AIツールを探す際には、データを迅速に分析し、レポーティングの効率と正確性を向上させるのに最も効果的なインサイトを素早く見つけることができるツールを検討してみてください。

AIの活用がどのようにASOの価値を向上させるのか?

ChatGPTを含む革新的な生成AIの登場は、リリース当初から大きな注目を集めていましたが、ASO業務での利用価値は主に「業務の効率向上」に関するメリットに限定されています。日々の業務を時短できることはもちろん魅力的ですが、AIの活用がますます進む中で、将来的にはその余った時間を活かしてAIでどのようなことを実現できるかに焦点が移ると予想されます。

ストアページのクロール頻度、アプリのリリースサイクル、マーケティングの季節性などの要因により、ASOのアウトプットは有料広告に比べて制限されることが多い傾向にあります。アウトプットのストレスが軽減されると、AIツールで節約した時間を他のタスクに再投資すべきか、AIがまだ人間ほど効率的でない分野に向けるべきかという疑問が生じます。
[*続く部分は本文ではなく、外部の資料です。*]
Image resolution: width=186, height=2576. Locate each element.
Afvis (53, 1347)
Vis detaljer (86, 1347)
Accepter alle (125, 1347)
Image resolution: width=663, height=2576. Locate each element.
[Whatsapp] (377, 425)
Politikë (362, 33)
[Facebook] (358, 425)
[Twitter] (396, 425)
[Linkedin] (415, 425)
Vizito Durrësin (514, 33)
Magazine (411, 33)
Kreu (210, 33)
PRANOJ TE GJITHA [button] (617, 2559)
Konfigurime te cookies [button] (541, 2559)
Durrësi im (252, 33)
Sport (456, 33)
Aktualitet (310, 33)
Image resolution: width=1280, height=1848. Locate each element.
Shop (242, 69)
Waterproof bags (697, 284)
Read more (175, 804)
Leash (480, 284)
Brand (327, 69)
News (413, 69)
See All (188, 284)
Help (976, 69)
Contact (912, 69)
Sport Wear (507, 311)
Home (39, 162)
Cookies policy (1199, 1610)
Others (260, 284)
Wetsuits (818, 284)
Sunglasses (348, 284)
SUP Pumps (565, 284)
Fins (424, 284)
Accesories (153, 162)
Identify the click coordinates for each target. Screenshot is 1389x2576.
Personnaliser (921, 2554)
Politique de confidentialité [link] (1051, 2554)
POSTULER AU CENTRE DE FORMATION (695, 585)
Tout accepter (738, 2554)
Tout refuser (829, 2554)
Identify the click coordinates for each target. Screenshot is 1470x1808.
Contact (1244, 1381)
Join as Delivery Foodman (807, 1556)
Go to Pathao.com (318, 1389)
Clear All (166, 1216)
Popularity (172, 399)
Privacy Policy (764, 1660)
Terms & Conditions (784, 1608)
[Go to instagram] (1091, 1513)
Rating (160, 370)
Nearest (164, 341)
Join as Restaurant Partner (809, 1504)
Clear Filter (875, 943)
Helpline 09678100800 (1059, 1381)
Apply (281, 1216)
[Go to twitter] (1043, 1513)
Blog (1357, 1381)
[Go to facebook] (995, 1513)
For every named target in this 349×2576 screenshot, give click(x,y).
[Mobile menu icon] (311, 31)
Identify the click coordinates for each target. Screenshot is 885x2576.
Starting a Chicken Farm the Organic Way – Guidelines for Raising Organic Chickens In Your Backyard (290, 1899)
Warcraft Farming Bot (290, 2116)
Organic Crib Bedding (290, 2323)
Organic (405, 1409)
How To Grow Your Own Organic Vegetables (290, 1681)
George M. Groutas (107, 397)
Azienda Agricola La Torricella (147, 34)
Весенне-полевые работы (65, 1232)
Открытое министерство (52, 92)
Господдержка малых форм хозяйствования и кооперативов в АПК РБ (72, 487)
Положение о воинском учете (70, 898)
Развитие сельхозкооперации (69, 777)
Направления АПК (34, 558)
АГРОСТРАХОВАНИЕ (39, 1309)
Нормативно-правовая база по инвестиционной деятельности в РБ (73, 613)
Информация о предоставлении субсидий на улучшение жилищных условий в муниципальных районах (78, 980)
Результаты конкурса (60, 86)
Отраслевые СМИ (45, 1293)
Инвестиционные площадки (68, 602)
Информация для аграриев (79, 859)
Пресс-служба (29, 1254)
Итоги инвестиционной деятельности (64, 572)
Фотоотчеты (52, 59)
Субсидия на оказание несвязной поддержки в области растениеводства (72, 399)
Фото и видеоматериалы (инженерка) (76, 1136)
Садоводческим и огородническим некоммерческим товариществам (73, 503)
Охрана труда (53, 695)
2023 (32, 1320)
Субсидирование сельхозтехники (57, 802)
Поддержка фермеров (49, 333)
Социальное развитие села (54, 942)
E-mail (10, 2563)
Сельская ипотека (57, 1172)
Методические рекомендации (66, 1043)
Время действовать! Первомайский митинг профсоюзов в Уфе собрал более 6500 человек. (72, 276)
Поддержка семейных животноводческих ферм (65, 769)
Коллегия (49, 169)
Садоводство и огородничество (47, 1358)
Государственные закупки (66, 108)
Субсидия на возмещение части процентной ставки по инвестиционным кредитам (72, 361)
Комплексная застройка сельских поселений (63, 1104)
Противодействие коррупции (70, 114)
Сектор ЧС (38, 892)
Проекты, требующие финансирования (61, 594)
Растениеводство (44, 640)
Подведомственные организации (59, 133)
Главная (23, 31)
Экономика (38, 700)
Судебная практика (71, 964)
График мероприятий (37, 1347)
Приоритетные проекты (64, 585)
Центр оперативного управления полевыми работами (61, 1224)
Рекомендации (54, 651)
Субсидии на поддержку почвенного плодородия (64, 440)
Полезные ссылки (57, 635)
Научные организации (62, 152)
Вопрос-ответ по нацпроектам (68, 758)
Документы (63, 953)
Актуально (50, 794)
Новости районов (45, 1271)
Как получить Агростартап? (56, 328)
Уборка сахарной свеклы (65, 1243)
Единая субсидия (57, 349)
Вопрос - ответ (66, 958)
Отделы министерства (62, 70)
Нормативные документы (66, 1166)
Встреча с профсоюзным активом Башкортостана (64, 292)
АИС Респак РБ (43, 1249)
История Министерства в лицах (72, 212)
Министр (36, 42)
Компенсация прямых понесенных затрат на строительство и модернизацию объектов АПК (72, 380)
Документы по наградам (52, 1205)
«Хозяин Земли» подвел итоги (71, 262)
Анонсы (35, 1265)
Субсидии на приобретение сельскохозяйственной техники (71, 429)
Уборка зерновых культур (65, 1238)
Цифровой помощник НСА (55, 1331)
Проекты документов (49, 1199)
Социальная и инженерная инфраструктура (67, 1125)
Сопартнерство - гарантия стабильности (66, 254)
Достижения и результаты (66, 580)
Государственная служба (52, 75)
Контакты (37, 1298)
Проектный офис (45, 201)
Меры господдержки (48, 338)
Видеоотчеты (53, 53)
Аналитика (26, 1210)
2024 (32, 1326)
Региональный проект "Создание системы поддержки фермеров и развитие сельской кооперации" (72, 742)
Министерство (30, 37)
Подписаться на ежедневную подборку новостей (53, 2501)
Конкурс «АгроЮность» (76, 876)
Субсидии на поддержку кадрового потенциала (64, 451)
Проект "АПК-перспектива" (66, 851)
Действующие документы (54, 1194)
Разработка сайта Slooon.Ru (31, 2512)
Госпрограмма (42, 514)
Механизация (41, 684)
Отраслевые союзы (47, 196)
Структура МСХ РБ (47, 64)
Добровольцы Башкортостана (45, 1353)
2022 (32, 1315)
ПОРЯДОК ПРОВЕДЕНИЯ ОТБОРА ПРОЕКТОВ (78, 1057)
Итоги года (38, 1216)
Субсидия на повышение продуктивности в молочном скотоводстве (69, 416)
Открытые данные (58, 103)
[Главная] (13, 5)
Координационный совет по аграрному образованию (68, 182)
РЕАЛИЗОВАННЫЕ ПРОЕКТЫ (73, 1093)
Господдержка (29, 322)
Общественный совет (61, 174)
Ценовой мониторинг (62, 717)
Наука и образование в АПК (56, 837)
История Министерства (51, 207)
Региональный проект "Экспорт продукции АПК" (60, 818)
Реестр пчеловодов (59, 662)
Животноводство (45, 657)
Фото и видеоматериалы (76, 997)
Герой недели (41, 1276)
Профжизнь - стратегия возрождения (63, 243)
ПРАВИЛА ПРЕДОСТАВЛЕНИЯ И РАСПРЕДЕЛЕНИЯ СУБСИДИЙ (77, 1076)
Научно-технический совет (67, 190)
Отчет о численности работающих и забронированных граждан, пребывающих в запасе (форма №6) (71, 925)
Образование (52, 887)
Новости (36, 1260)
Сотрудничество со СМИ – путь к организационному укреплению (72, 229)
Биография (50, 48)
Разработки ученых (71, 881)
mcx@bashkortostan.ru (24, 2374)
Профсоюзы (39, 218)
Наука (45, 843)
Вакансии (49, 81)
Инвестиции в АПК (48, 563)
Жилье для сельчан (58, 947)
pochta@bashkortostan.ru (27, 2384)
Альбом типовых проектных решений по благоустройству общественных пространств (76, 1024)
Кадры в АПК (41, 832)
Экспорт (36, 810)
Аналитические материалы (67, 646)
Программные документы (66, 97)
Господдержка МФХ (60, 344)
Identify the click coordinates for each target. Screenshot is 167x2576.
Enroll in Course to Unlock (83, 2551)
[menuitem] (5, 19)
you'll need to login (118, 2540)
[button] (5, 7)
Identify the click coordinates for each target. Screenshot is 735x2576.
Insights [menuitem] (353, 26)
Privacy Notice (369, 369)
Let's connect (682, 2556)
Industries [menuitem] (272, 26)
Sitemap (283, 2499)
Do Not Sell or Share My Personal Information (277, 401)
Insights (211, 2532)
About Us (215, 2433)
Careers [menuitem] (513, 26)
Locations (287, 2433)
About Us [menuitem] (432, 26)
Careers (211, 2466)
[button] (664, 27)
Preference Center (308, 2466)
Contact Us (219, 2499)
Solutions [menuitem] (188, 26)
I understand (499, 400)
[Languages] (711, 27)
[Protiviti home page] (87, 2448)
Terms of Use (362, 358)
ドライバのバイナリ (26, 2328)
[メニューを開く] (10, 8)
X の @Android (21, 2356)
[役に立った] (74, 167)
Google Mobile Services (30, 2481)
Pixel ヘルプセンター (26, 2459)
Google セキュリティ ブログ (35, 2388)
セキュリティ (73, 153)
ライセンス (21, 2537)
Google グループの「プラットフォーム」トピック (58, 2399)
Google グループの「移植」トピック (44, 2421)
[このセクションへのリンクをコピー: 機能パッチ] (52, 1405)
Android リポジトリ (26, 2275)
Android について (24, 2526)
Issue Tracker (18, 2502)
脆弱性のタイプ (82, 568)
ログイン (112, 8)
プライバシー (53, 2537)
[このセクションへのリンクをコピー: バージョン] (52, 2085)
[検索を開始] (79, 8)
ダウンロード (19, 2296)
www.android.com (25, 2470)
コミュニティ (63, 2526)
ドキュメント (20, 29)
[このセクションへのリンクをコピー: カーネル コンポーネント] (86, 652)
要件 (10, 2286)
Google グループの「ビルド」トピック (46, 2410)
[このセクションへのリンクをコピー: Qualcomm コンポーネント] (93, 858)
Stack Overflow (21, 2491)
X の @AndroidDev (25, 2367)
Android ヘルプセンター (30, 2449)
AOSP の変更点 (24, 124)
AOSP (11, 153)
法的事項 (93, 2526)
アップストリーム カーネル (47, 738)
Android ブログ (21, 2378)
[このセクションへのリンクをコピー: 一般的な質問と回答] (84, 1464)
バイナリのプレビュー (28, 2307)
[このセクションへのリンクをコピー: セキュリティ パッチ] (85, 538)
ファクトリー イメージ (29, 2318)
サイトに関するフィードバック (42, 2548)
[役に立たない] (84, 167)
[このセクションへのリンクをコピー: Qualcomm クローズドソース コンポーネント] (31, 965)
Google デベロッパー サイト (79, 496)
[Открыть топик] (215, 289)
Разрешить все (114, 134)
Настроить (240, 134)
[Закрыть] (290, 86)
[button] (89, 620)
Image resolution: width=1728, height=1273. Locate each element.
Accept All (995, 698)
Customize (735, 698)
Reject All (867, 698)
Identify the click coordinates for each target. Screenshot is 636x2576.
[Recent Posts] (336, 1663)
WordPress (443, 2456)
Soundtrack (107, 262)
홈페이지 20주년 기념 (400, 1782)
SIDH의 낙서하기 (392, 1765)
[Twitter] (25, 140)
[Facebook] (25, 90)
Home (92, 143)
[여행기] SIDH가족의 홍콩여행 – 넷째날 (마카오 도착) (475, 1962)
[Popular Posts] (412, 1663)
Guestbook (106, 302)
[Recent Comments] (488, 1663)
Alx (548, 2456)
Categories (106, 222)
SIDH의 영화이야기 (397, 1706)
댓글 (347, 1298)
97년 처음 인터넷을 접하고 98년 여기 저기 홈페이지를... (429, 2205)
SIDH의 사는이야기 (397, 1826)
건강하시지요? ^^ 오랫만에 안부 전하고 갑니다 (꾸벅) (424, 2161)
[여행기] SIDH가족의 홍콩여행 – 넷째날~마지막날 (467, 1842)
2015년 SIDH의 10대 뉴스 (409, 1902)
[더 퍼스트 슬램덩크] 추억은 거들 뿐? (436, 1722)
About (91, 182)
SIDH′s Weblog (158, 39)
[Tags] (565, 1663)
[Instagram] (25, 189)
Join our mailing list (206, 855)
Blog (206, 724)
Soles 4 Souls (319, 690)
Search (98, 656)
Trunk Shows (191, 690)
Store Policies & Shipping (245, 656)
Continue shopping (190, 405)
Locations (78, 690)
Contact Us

2024年には、AI活用により、コスト削減だけでなく、ASO業務において追加の価値を生み出す実例が現れることが期待されています。このAIのインパクトが、ASOと有料UA (ユーザー獲得) の間のサイロを破壊するのか、ASOにおけるマーケティング・リサーチに再び焦点を当てるのか、ASOの状況に新たなトレンドを導入するのか、あるいはこれらの動きが混在するのか、今後注目です。

サードパーティのアプリストア

AIは今後ますます重要なトレンドになるとされていますが、2024年、ASOの分野では注目がサードパーティアプリストアに移る見通しです。欧州連合が2023年に制定したデジタル市場法では、Appleに対して2024年3月までにiOSおよびiPadOSでApp Store以外からのアプリダウンロードを認めるように要求しています。これにより、iOSにおいてサードパーティアプリストアが導入される可能性や、その運営者についての憶測が広がっています。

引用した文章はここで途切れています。